Mr Gilmore, who was suspended on full pay nearly a year ago, was told in April that he would not face prosecution in his native Northern Ireland as part of a probe into the alleged corrupt award of police vehicle contracts.
Today, West Yorkshire’s police and crime commissioner Mark Burns-Williamson said that Mr Gilmore’s suspension would be lifted on Monday.
But instead of returning to his old job he will work on a “transition project” for the National Police Chiefs’ Council, the successor body to the Association of Chief Police Officers, while a separate conduct investigation is carried out by Lancashire Police.
Mr Burns-Williamson said in a statement today: “Today I can confirm that as of Monday, May 18, I will be lifting the suspension of West Yorkshire Police’s Chief Constable, Mark Gilmore.
“Mark Gilmore was suspended in the public interest while a criminal investigation by the Police Service of Northern Ireland (PSNI) was carried out.
“The Public Prosecution Service (PPS) of Northern Ireland recently concluded that there was no criminal case for Chief Constable Gilmore to answer. In light of this decision I have determined that the public interest requirement for suspension no longer applies.
“There remains however a legal requirement for me to consider conduct matters in relation to the police standards of professional behaviour and an independent investigation will be carried out by Lancashire Police.
“While this conduct investigation takes place Mark Gilmore has agreed to work on a transition project for the National Police Chiefs’ Council (NPCC) and to delegate day to day operational control of West Yorkshire Police to his deputy Dee Collins who has, in his absence, acted as the Temporary Chief Constable.

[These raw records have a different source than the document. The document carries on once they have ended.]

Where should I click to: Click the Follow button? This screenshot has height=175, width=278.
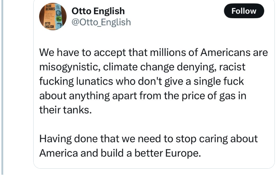coord(244,11)
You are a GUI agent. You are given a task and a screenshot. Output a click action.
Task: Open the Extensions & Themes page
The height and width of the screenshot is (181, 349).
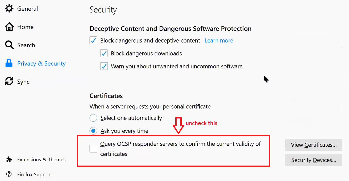(x=41, y=159)
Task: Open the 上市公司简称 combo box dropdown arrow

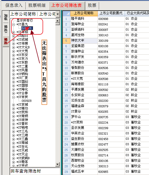Action: [58, 14]
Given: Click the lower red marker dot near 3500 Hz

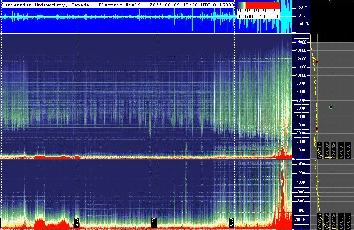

“I will continue to work alongside Dee Collins and colleagues in West Yorkshire Police in the interests of people across the County, focused on making sure our communities are safer and feel safer.”
The decision not to prosecute Mr Gilmore was announced on April 15 by prosecutors, who said there was “insufficient evidence to provide a reasonable prospect of conviction.” For the last month Mr Burns-Williamson has been reviewing Mr Gilmore’s suspension.
Mr Gilmore, who grew up in Belfast and spent most of his career there, was one of several officers who faced claims including bribery, misconduct in public office and procuring misconduct in public office.
He was suspended on full pay in June – a little over a year after his appointment – when details of the investigation came to light.
At the time Mr Burns-Williamson said the suspension was “a necessity in the public interest until the full facts have been established”. Dee Collins took over as temporary Chief Constable.
At the time of his suspension, Mr Gilmore, who attended police interview in Belfast voluntarily, insisted he had always acted with honesty and integrity.